§ Exercise goal: For each line of the data that includes the word "computer", copy the line.

§ Saved data entries:
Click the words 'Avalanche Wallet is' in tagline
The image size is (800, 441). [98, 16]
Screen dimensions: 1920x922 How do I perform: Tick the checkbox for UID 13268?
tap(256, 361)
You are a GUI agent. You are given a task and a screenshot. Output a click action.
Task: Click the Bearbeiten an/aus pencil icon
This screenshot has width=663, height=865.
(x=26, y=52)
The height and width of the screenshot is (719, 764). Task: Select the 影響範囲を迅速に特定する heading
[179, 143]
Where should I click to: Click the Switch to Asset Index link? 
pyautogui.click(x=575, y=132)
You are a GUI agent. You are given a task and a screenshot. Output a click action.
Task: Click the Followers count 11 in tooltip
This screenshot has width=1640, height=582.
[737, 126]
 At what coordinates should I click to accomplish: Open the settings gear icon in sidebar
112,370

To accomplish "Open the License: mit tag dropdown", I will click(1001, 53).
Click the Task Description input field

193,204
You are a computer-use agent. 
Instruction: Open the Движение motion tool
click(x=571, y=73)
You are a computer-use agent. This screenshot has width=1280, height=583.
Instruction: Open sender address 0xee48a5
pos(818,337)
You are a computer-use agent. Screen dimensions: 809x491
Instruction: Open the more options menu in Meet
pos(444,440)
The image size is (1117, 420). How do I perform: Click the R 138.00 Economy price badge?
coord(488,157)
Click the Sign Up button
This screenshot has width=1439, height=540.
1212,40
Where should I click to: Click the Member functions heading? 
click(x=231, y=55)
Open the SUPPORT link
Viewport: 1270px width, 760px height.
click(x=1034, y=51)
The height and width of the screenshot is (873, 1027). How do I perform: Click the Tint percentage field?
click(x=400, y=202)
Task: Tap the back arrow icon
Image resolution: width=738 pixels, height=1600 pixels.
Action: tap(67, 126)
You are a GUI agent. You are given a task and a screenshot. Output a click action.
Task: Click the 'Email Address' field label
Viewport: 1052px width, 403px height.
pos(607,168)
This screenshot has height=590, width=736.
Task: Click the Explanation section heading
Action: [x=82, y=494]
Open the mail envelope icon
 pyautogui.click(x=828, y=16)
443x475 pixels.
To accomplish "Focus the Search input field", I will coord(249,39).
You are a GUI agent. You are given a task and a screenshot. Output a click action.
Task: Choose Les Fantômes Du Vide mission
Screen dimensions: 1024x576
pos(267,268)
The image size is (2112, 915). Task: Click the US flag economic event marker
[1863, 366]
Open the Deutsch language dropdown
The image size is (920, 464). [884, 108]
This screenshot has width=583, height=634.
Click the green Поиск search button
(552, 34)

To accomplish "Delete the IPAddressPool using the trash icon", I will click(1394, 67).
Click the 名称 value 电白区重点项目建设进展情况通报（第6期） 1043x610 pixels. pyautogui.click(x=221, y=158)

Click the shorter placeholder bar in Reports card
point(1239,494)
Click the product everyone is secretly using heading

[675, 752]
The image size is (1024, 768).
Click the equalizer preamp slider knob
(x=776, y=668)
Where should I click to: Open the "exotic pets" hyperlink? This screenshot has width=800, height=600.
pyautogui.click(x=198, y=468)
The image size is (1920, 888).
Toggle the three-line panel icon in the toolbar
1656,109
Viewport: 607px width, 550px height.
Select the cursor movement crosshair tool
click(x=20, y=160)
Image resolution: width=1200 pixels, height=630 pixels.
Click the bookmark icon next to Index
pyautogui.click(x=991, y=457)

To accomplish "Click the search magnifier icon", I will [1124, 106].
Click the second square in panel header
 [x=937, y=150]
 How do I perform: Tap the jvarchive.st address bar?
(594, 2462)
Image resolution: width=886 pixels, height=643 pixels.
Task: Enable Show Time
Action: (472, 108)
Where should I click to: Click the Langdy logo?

§ Exercise answer:
You are a computer-use agent. 
You are a computer-use agent. This screenshot has width=1280, height=583.
You are a computer-use agent. Screen dimensions: 809x491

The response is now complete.